* [HOW TO COMPLETE THIS TASK] A single stretch of the material below is to be transcribed exactly, starting at the line with "Given: Grab the drag handle next to Material" and ending after the line with "Screen dimensions: 1525x678".

* [RECORDS FOR THIS TASK]

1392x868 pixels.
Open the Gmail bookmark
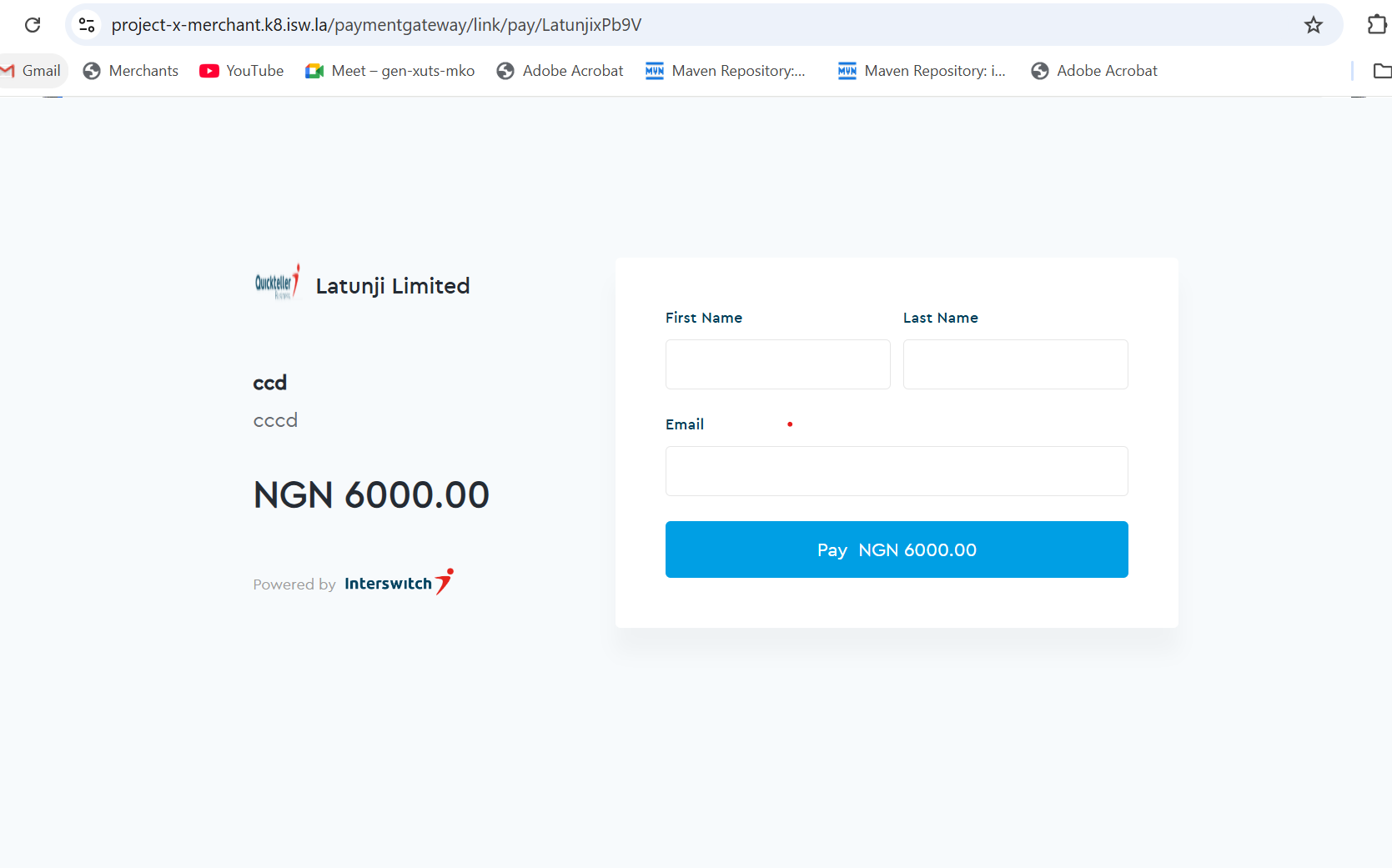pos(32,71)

...

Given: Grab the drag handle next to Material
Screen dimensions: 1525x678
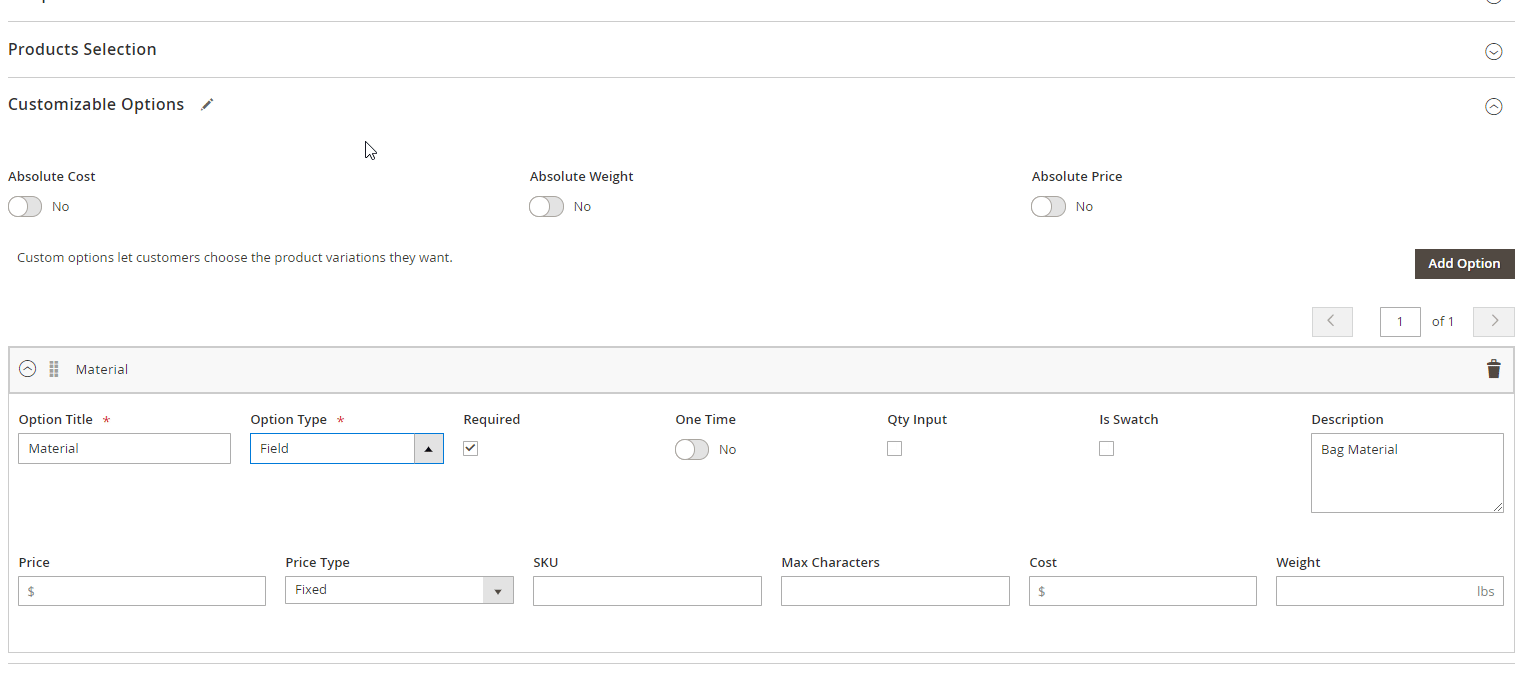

==

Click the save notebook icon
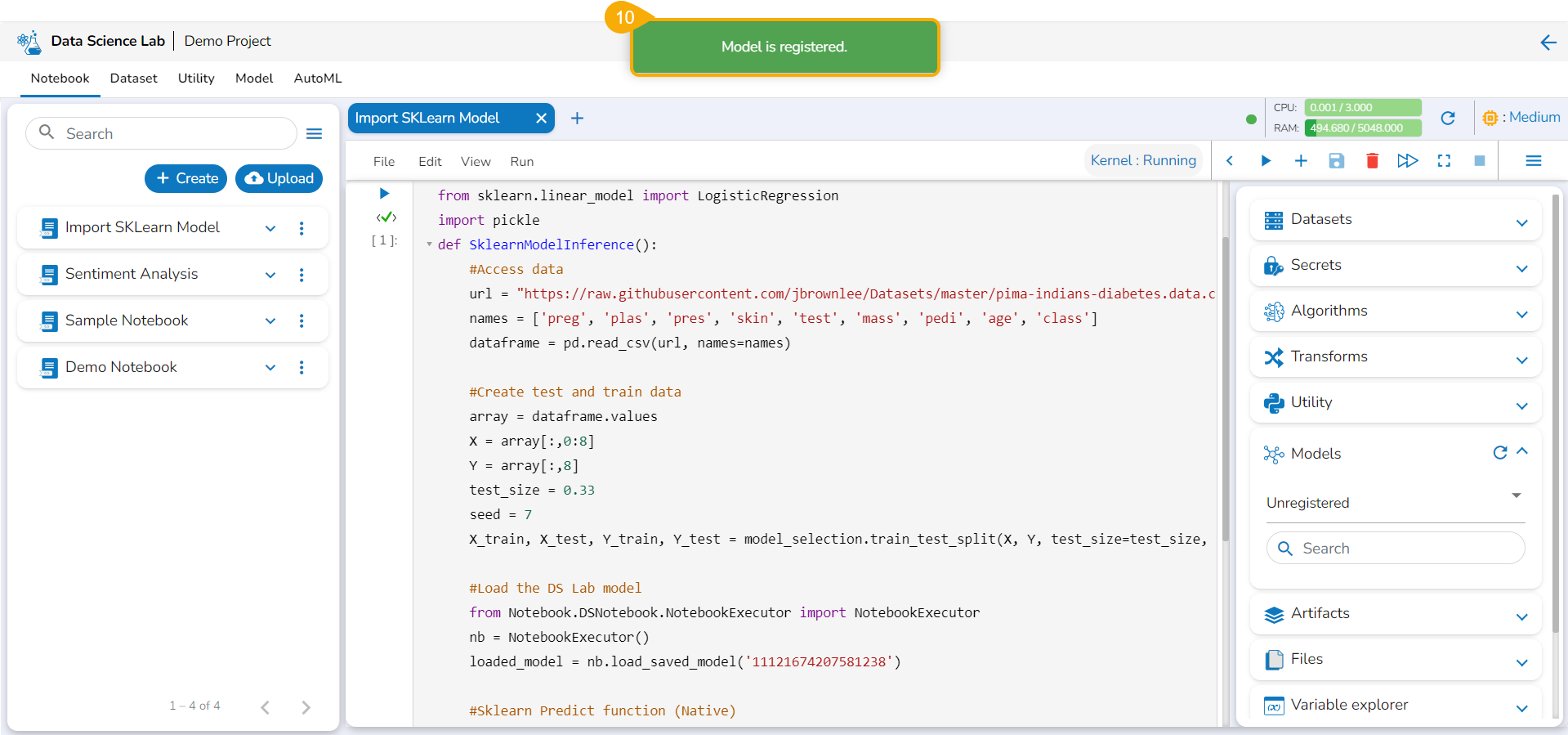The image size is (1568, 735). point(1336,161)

* [TASK RESPONSE]
Given: Grab the drag handle next to Material
Screen dimensions: 1525x678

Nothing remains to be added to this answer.